The problem:
Both ends included, set down the lines from the line containing "Click the Mirror tool icon" through the last line of the records below, without pictures.

Collected data:
━━━━━━━━

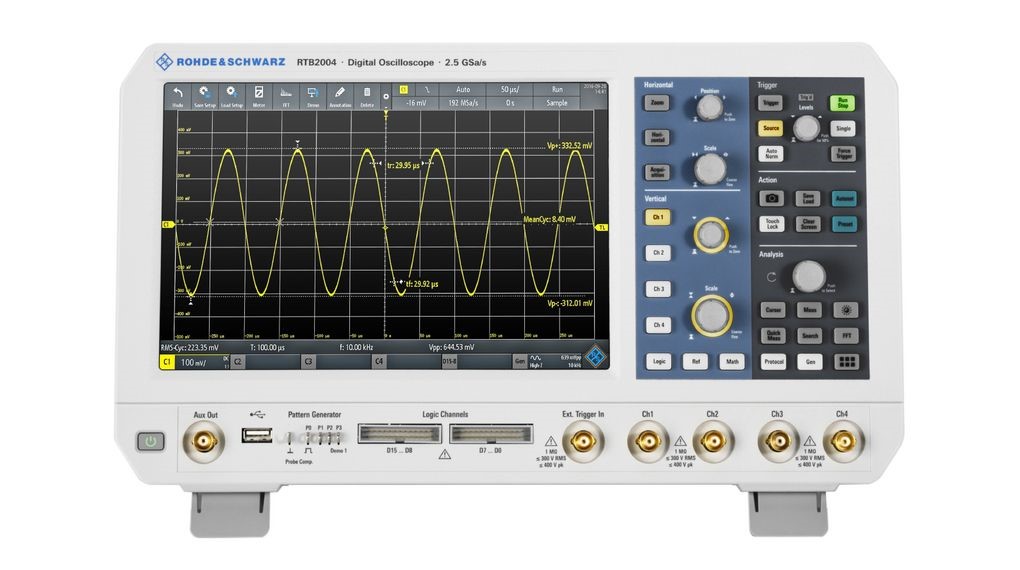Screen dimensions: 1020x570
Task: Toggle the Run Stop button
Action: tap(843, 102)
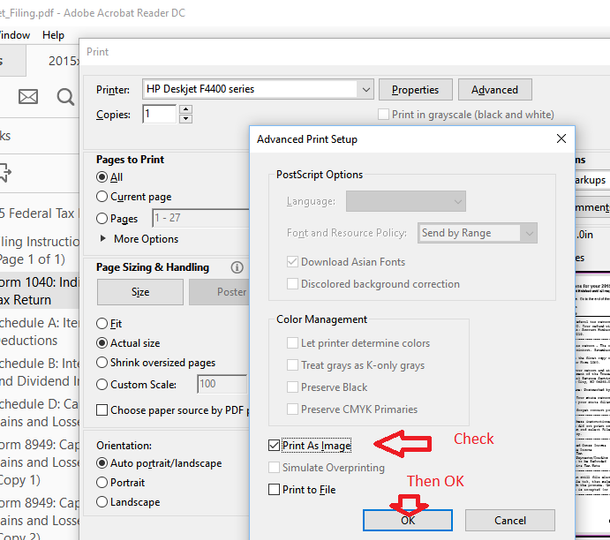610x540 pixels.
Task: Open the Help menu
Action: (x=53, y=35)
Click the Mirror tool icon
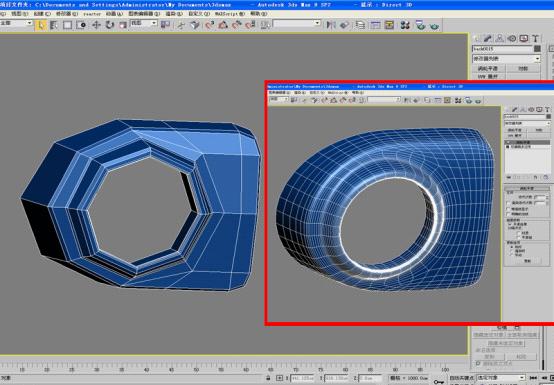The height and width of the screenshot is (385, 554). (331, 25)
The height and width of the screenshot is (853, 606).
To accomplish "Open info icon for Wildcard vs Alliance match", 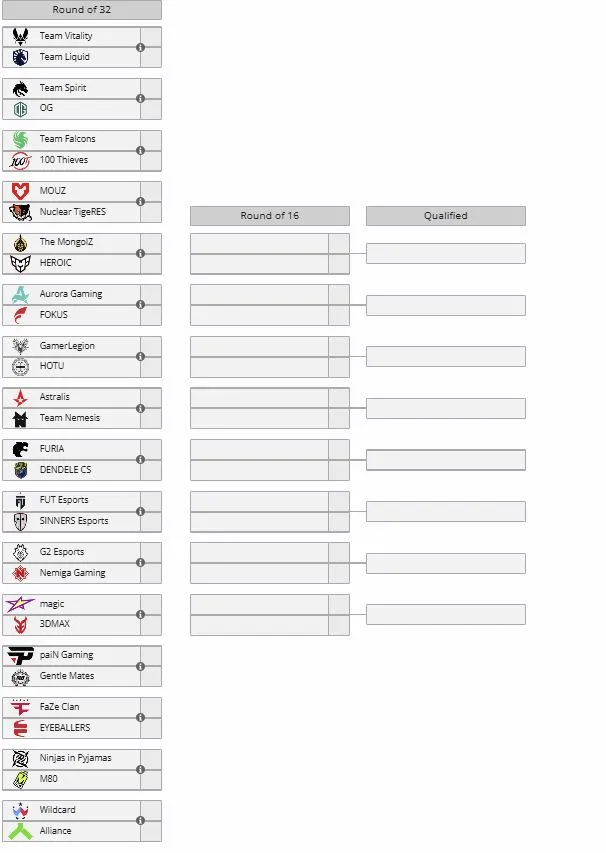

━━━━━━━━

Completed exercise:
Click the Mirror tool icon
The height and width of the screenshot is (385, 554). (331, 25)
The height and width of the screenshot is (853, 606).
To accomplish "Open info icon for Wildcard vs Alliance match", 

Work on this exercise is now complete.